I think the plc is telling the brake to disengauge and then the motor wont jog because of the lockout causing its weight to distribute accordingly and the platform does a quater turn then will not move


----------



## Big John (May 23, 2010)

Feed the brake circuit from a small transformer on the load-side of your motor disconnect so it's not possible to release the brake with the disconnect off. If this is a motor-mounted brake it also removes the hazard of multiple sources of power to a single piece of equipment.

My only concern is it sounds like you might be relying on the brake as an effective means of lockout.
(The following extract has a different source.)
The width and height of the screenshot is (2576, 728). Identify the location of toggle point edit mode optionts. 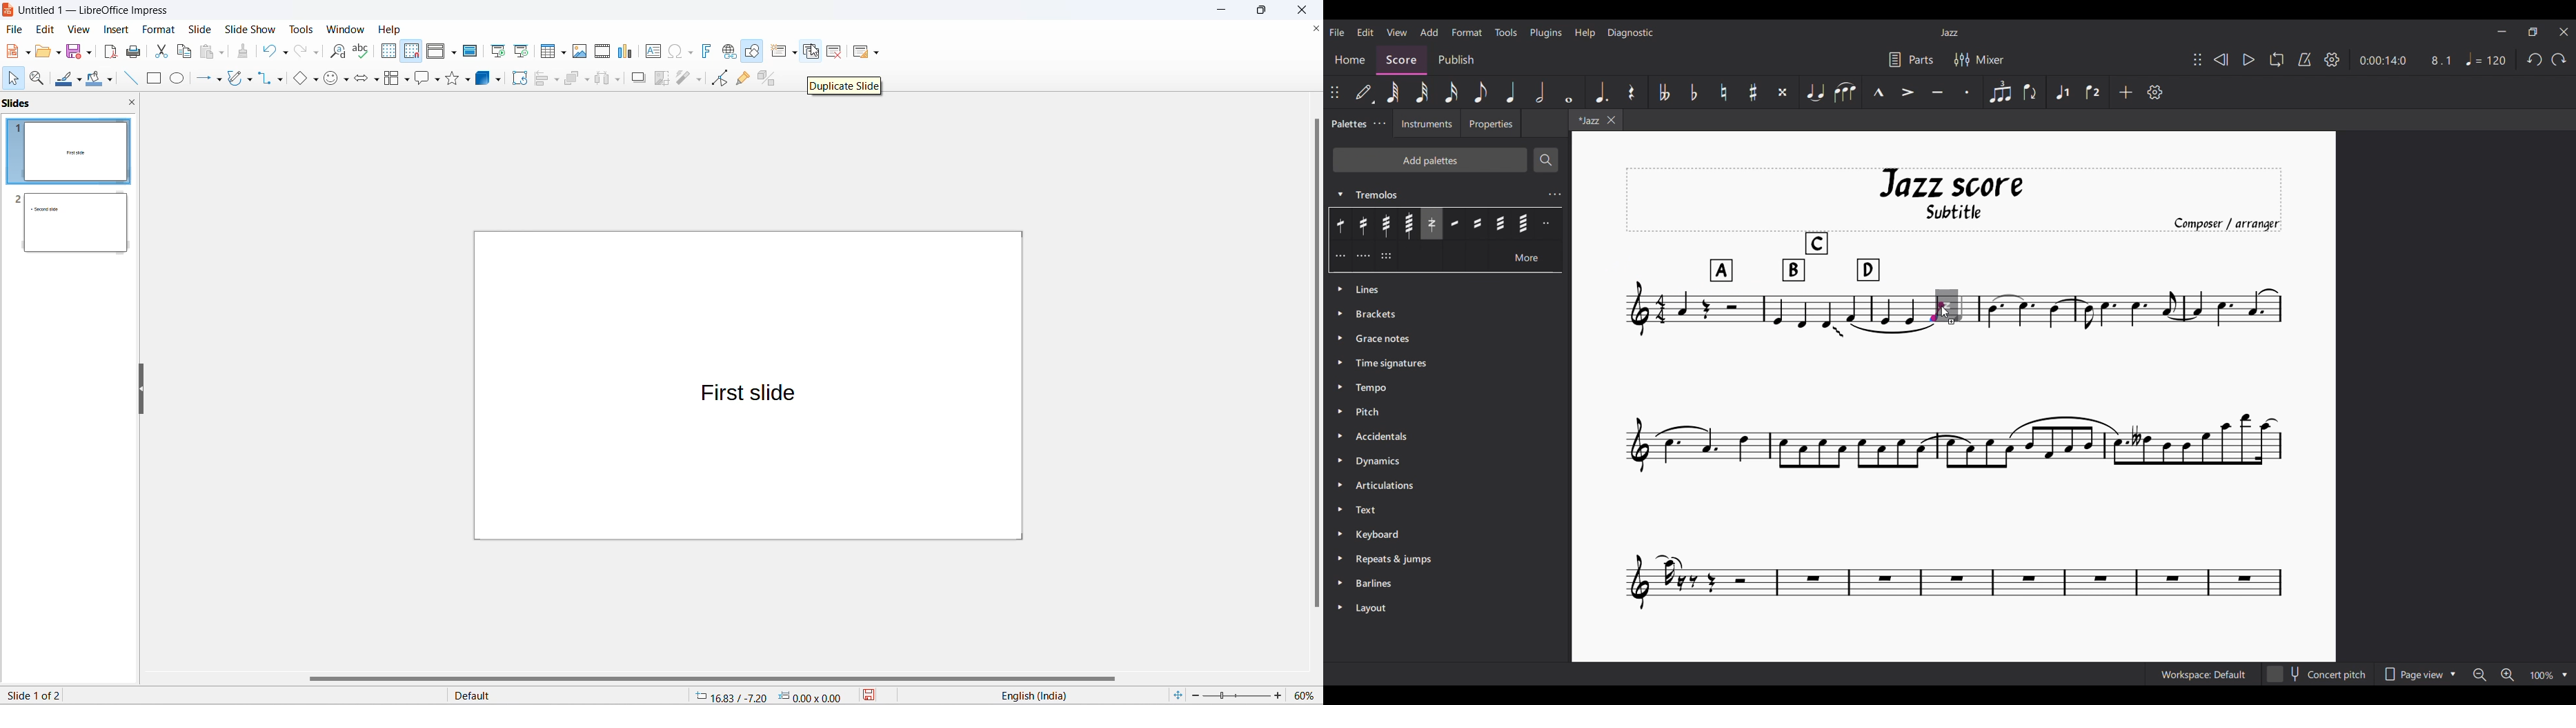
(697, 80).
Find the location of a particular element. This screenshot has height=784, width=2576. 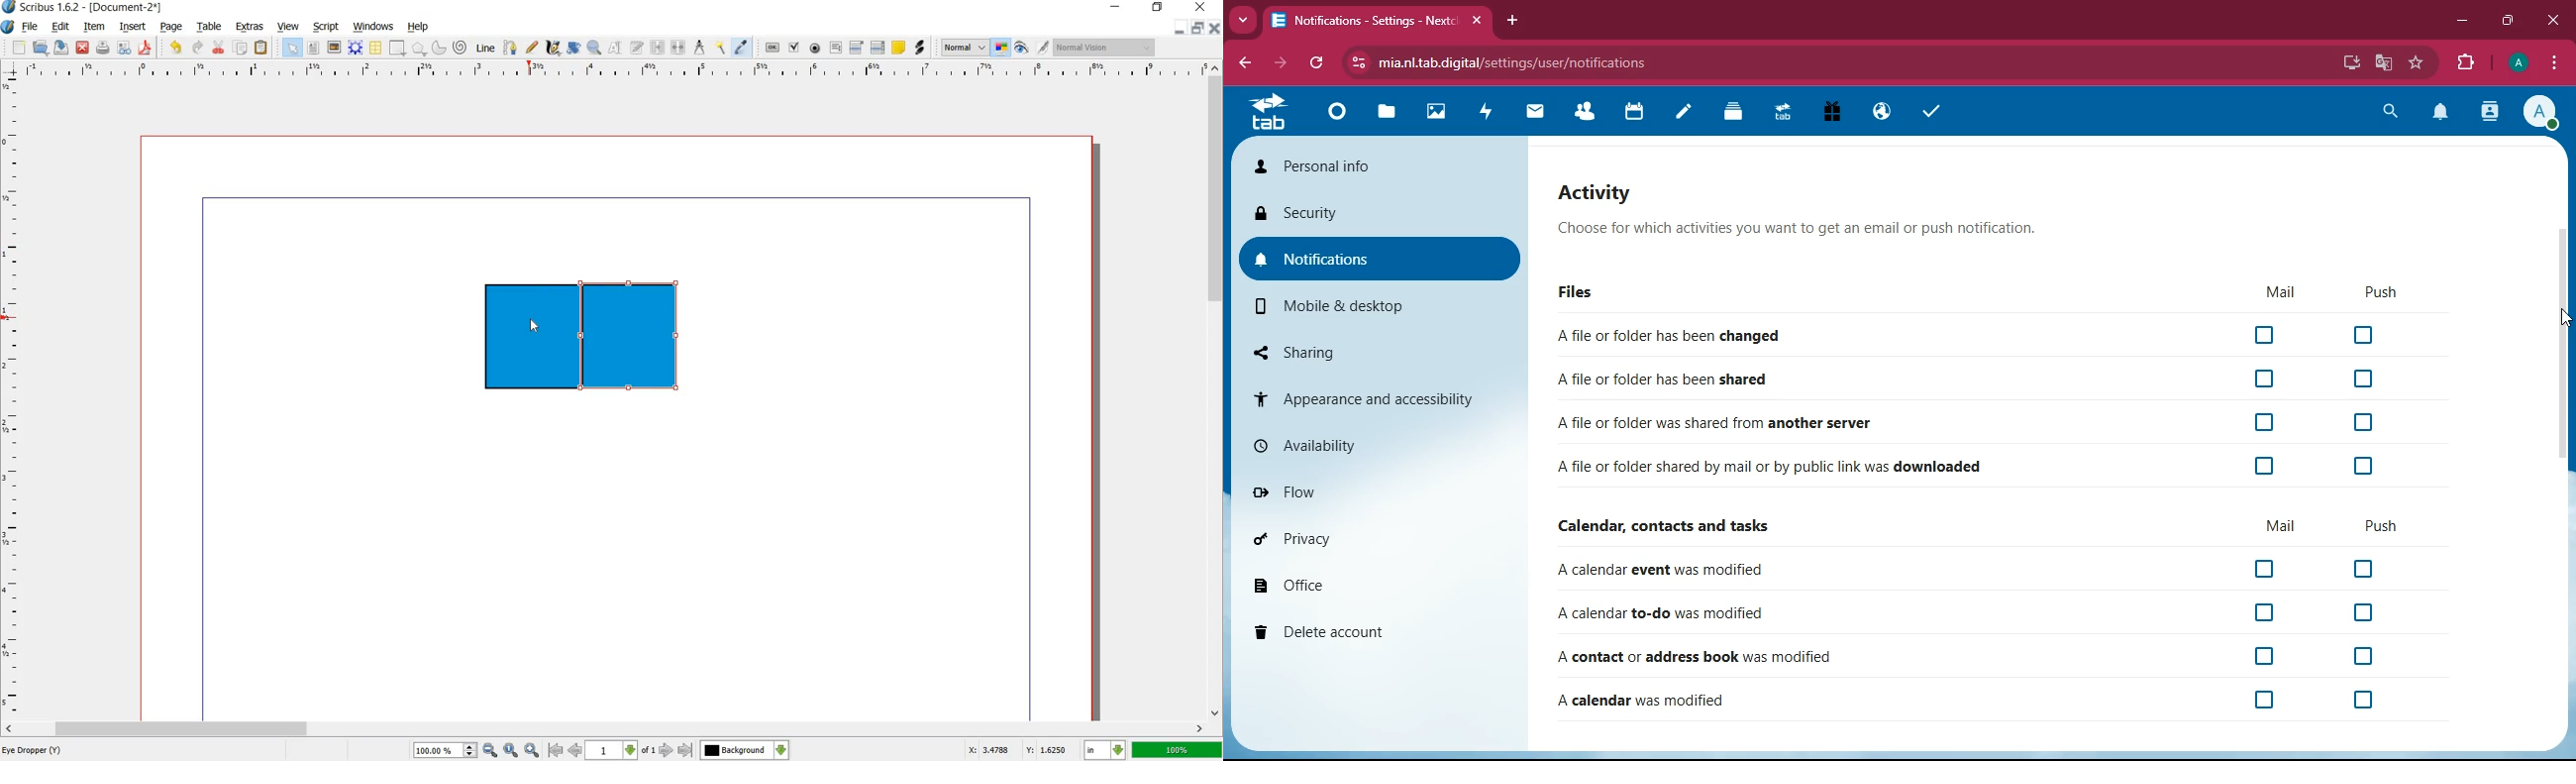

I'm not sure that with stored energy behind that brake it would be considered rendered safe even with electrical power removed.


----------



## Jabberwoky (Sep 2, 2012)

Could you use an output contact from the VFD such as a N.O. that closes when the drive is 'ready'. Run that to the PLC input and modify the program so the brake output can only turn on when the VFD is ready.


----------



## JRaef (Mar 23, 2009)

I see the problem as being that you have now added a condition that the PLC program does not know about and is not programmed to deal with. By adding the disconnect between the drive and the motor, there is now a condition wherein the motor power can be cut off, so no jogging, but the brake can be released because it is already powered separately. I don't see why someone would be trying to jog the motor with the disconnect switch open, so I'm assuming that is a mistake.

All you need to do is add an aux contact to your disconnect switch so that when the disconnect is opened for safety, the brake coil circuit is opened as well, so the PLC can no longer release the brake if someone forget to re-close the disconnect. I would add a 2nd aux contact in the switch to kill power to the VFD Run command signal too by the way. You don't want the VFD to be running when someone opens that switch, it can damage the VFD transistors.


----------



## the resistance (Jan 26, 2013)

Thanks everyone for the input .i did decide to tie a nearby interlock circuit into the a auxillary contact i ordered for the disconect 
when the interlock circuit is broken the brake holds and the vessell is stable


----------



## Jabberwoky (Sep 2, 2012)

I didn't catch that you put the disconnect between the motor and the drive. You definitely do not want that drive running when someone pulls that disconnect. When I used to do service calls I would relocate it to the line side of the VFD.


----------



## Trigger_442A (Sep 15, 2012)

What about when the drive is interlocked to operate two motors because your company cheaper out on two drives


----------



## Peewee0413 (Oct 18, 2012)

,........


----------